→ **EXERCISE REQUIREMENTS**: The lines to print are the one containing "Where should I click to: Open the" and every line after it through the end of the entries below. Print them exactly and nothing else.
━━━━━ INPUT DATA
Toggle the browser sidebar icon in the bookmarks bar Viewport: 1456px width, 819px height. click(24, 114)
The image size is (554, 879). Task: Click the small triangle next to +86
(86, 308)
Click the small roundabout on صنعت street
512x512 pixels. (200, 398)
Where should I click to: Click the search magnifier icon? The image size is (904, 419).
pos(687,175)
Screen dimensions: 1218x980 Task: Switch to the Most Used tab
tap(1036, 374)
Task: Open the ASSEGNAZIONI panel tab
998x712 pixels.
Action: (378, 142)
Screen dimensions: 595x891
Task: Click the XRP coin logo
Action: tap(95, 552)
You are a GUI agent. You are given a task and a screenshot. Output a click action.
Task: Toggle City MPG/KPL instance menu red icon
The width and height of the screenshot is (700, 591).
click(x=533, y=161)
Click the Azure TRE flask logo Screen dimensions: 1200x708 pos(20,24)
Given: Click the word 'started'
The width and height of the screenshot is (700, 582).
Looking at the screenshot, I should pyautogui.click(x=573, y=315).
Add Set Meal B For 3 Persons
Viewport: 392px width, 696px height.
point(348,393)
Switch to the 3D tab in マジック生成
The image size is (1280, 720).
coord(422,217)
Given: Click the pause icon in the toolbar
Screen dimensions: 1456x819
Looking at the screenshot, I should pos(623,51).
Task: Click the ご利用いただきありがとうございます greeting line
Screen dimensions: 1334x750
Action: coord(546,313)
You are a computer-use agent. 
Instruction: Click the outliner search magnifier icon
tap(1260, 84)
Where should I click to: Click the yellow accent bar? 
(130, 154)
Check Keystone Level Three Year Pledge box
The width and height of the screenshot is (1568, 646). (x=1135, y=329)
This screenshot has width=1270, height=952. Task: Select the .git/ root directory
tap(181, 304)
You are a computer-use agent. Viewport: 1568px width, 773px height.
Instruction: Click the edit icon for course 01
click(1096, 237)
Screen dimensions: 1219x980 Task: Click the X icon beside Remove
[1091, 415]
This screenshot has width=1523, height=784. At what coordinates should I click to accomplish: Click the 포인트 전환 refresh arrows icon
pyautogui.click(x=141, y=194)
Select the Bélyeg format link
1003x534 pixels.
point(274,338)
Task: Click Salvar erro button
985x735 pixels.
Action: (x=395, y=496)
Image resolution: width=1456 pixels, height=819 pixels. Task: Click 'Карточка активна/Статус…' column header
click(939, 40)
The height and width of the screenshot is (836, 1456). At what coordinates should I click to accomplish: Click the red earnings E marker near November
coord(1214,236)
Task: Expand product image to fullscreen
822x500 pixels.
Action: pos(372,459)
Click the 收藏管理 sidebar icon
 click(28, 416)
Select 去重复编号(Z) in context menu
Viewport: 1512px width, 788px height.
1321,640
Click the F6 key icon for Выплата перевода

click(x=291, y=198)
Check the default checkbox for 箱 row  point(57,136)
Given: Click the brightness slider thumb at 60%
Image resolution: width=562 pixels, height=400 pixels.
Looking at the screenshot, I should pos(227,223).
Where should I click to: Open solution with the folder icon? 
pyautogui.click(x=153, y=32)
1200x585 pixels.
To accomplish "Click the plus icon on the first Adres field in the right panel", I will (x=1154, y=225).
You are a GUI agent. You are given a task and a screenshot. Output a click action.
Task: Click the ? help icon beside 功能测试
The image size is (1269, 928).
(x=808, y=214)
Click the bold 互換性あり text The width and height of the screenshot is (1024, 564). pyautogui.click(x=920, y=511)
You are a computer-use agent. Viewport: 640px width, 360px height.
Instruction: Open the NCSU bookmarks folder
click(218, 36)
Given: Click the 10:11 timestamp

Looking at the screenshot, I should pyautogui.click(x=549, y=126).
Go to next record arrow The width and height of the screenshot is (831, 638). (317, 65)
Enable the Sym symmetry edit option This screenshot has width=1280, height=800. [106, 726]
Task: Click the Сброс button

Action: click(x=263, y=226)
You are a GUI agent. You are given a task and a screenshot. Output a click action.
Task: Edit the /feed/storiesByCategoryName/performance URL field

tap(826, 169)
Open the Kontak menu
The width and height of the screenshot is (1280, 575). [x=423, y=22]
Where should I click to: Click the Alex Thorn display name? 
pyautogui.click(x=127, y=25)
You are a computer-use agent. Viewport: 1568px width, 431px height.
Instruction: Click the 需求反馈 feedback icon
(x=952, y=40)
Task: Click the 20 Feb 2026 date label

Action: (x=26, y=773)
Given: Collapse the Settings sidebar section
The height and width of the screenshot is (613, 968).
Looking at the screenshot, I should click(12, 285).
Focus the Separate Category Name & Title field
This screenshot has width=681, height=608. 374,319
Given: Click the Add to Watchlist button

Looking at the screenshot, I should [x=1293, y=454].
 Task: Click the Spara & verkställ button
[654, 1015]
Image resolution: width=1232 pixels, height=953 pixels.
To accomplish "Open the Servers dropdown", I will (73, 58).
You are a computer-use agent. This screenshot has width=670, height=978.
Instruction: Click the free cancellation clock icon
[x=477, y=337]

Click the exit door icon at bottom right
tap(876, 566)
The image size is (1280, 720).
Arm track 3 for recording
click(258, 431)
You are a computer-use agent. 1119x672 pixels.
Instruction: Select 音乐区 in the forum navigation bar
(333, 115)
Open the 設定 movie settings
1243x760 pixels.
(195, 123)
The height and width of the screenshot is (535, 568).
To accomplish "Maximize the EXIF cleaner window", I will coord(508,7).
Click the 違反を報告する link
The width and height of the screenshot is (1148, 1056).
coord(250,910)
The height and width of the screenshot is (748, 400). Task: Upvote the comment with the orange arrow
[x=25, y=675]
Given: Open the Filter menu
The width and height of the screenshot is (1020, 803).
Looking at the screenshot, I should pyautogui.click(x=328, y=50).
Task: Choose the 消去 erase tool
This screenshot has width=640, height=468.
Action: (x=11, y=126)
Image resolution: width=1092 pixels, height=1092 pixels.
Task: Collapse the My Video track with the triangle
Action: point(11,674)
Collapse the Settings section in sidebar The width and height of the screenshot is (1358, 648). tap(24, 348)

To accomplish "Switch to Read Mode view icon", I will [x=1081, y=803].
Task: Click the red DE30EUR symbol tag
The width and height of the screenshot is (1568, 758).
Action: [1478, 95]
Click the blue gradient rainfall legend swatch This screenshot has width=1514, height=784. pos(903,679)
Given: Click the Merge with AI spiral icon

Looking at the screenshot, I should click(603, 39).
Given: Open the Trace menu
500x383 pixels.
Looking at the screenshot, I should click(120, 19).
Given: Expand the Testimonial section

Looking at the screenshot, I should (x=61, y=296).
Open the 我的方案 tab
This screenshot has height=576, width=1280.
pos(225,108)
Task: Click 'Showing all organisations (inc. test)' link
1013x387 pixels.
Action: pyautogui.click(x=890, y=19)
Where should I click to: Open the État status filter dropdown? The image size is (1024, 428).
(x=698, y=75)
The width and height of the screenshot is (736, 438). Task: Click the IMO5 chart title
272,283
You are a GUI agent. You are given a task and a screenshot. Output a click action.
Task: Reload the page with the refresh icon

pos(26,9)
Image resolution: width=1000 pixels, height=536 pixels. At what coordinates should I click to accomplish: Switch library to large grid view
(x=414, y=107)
━━━━━━━━━━
→ **THE ANSWER**:
Where should I click to: Open the État status filter dropdown? The image size is (1024, 428).
(x=698, y=75)
The width and height of the screenshot is (736, 438). Task: Click the IMO5 chart title
272,283
You are a GUI agent. You are given a task and a screenshot. Output a click action.
Task: Reload the page with the refresh icon

pos(26,9)
Image resolution: width=1000 pixels, height=536 pixels. At what coordinates should I click to accomplish: Switch library to large grid view
(x=414, y=107)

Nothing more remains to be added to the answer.